Adobe Inc. (20240257819). VOICE AUDIO COMPRESSION USING NEURAL NETWORKS simplified abstract

From WikiPatents
Jump to navigation Jump to search

VOICE AUDIO COMPRESSION USING NEURAL NETWORKS

Organization Name

Adobe Inc.

Inventor(s)

Tiberiu Boros of Bucharest (RO)

Stefan Daniel Dumitrescu of Bucharest (RO)

Andrei Cotaie of Bucharest (RO)

Joseph Davidson of Farmington UT (US)

Alexandru Constantin Calistru of Magurele (RO)

Ionut Daniel Barbu of Bucharest (RO)

VOICE AUDIO COMPRESSION USING NEURAL NETWORKS - A simplified explanation of the abstract

This abstract first appeared for US patent application 20240257819 titled 'VOICE AUDIO COMPRESSION USING NEURAL NETWORKS

Simplified Explanation

The patent application discloses a system for training an audio processing system to encode and decode speech audio using neural networks.

  • Receiving an audio sequence containing speech audio.
  • Generating pitch data to represent the detected pitch in the audio sequence.
  • Passing the audio sequence through an audio encoder to create a vector representation.
  • Using a vector quantizer to encode the vector representation using a codebook of discrete vectors.
  • Reconstructing the audio sequence using the pitch data and the encoded vector representation.

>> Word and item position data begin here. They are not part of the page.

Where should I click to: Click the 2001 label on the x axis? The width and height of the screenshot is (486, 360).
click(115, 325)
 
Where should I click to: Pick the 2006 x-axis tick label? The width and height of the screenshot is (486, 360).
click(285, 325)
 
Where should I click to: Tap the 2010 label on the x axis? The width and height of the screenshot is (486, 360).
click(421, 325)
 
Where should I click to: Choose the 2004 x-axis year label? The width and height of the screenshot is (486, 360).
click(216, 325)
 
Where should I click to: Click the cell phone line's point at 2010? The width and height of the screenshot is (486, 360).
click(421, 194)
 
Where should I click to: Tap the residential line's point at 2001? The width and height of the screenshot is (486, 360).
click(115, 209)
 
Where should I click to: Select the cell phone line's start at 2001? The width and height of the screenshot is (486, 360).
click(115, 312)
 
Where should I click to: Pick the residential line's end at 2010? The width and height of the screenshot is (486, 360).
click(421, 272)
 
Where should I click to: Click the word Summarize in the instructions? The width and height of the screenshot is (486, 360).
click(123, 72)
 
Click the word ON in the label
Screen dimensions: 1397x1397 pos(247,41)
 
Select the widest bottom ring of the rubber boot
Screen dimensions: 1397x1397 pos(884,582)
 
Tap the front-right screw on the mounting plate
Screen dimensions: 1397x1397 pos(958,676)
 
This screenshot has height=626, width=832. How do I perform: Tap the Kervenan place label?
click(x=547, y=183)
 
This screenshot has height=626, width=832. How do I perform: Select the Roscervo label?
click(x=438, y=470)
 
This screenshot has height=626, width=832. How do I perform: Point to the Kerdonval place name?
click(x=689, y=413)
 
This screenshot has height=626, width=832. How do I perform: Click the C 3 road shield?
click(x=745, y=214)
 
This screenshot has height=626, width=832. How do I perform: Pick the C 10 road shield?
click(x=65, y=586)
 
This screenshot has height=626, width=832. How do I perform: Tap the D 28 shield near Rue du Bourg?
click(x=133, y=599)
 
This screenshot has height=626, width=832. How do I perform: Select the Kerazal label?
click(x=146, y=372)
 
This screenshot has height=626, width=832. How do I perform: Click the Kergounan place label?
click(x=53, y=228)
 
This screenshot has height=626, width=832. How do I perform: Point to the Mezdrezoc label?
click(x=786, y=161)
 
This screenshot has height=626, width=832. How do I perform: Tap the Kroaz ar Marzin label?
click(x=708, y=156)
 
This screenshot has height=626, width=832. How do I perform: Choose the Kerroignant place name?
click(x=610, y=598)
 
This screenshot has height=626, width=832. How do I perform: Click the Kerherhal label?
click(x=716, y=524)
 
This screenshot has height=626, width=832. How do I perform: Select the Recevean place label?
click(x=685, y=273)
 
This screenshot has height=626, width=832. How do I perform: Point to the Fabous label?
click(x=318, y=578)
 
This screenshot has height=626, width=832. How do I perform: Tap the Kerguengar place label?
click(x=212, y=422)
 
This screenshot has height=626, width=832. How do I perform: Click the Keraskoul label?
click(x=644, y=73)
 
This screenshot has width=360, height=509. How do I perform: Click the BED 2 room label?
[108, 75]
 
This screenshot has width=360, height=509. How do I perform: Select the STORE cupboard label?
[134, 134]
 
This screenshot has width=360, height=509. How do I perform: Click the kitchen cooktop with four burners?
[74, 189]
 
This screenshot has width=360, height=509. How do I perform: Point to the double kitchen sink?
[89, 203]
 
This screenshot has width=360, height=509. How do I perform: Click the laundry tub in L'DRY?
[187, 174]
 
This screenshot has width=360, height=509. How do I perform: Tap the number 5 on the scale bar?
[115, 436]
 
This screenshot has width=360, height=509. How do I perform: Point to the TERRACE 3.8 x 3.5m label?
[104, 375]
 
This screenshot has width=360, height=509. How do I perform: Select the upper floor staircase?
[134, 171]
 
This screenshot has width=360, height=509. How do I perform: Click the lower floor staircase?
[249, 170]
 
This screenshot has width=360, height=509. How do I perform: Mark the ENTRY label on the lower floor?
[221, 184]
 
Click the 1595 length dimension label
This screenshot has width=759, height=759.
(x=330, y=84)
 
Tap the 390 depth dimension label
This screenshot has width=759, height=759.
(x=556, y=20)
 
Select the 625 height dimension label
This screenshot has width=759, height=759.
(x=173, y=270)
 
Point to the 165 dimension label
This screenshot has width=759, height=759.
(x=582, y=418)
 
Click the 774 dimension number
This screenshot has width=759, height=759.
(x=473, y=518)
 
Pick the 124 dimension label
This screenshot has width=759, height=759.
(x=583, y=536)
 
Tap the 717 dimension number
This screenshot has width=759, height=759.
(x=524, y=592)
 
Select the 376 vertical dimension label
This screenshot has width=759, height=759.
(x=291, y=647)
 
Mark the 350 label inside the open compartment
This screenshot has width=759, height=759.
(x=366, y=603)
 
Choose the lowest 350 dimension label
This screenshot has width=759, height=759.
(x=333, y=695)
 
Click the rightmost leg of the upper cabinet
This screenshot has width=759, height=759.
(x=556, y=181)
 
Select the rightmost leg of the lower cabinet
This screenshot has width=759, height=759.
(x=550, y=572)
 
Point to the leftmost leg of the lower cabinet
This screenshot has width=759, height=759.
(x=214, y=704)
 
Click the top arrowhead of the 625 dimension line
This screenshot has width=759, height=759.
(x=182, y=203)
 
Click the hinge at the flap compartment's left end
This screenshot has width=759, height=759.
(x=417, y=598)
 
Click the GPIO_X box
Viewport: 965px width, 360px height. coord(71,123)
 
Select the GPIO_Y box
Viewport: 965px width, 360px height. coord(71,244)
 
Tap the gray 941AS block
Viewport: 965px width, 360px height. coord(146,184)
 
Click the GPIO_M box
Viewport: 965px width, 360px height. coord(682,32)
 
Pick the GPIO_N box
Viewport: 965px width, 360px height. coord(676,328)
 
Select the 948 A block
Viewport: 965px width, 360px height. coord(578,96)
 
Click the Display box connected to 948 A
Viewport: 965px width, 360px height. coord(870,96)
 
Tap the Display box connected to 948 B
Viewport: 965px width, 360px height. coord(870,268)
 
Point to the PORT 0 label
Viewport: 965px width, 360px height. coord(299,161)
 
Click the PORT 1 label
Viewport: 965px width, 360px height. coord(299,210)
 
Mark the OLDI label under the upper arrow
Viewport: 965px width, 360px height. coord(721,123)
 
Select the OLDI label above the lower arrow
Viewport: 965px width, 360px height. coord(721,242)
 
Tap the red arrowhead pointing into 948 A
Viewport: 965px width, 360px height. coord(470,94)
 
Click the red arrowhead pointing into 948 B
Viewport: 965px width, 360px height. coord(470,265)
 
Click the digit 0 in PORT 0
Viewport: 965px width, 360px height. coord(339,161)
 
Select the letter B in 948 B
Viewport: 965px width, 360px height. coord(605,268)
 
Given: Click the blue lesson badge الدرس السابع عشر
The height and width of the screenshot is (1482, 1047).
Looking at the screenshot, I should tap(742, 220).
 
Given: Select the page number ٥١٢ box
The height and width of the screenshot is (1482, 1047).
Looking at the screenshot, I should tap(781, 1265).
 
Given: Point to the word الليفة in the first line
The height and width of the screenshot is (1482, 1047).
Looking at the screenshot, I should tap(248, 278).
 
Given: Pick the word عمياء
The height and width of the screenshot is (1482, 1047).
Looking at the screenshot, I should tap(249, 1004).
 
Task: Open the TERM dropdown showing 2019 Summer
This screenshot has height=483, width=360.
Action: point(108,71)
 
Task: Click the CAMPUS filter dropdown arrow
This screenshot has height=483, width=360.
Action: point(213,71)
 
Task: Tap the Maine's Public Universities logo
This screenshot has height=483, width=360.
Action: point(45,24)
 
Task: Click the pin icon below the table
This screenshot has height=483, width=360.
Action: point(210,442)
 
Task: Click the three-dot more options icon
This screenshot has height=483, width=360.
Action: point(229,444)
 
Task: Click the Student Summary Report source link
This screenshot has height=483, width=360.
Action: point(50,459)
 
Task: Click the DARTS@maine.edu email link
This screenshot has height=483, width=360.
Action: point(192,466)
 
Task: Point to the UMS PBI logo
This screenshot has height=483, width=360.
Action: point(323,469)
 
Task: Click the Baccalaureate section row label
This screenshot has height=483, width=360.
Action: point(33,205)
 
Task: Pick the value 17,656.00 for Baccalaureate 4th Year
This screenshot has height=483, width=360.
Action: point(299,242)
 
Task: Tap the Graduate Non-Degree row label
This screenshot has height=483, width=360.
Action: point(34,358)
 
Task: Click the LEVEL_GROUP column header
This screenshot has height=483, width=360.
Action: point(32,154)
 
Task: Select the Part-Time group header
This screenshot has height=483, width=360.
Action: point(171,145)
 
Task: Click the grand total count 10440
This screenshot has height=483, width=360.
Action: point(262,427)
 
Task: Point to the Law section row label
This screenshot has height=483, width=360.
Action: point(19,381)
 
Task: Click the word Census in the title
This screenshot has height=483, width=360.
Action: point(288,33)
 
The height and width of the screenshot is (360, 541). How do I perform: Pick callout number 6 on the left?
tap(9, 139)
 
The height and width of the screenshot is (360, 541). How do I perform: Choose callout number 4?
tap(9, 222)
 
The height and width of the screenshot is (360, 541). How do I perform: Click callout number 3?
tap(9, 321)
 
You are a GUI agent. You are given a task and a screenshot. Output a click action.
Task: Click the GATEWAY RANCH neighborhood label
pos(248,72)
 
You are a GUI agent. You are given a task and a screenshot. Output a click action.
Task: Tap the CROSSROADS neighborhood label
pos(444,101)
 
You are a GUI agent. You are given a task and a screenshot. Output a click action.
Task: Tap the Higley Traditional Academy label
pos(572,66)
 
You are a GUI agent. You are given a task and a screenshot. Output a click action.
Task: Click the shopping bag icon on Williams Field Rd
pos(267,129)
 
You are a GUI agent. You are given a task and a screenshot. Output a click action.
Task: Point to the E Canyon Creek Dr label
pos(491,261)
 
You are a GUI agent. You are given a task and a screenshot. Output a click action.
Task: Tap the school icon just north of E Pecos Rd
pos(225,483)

Key Features and Innovation

  • Training an audio processing system to perform high-quality speech audio encoding and decoding.
  • Using neural networks to enhance the encoding and decoding process.
  • Generating pitch data to improve the accuracy of the reconstruction.
  • Utilizing a vector quantizer to efficiently encode the audio sequence.

Potential Applications

The technology can be applied in various fields such as:

  • Speech recognition systems
  • Audio compression algorithms
  • Voice-controlled devices

Problems Solved

  • Improving the quality of speech audio encoding and decoding.
  • Enhancing the efficiency of audio processing systems.
  • Increasing the accuracy of pitch detection in audio sequences.

Benefits

  • Higher quality speech audio encoding and decoding.
  • Improved performance of audio processing systems.
  • Enhanced accuracy in pitch detection.

Commercial Applications

  • Title: Advanced Speech Audio Encoding and Decoding Technology
  • This technology can be used in industries such as telecommunications, entertainment, and artificial intelligence.
  • It can improve the performance of voice recognition software and audio streaming services.

Prior Art

Research on neural network-based audio processing systems and speech recognition technologies can provide insights into prior art related to this technology.

Frequently Updated Research

Stay updated on advancements in neural network algorithms, audio processing techniques, and speech recognition systems to enhance the capabilities of this technology.

Questions about Audio Processing Technology

1. How does this technology improve the efficiency of speech audio encoding and decoding? 2. What are the potential applications of neural network-based audio processing systems in the future?


Original Abstract Submitted

embodiments are disclosed for training an audio processing system to perform high-quality speech audio encoding and decoding using neural networks. in particular, in one or more embodiments, the disclosed systems and methods comprise receiving an audio sequence, the audio sequence including speech audio, generating pitch data representing detected pitch within the audio sequence, passing the audio sequence through an audio encoder to generate a vector representation of the audio sequence, generating, by a vector quantizer, an encoded vector representation of the audio sequence using the vector representation of the audio sequence and a codebook of discrete vectors, and reconstructing, by an audio decoder, the audio sequence using the pitch data and the encoded vector representation of the audio sequence.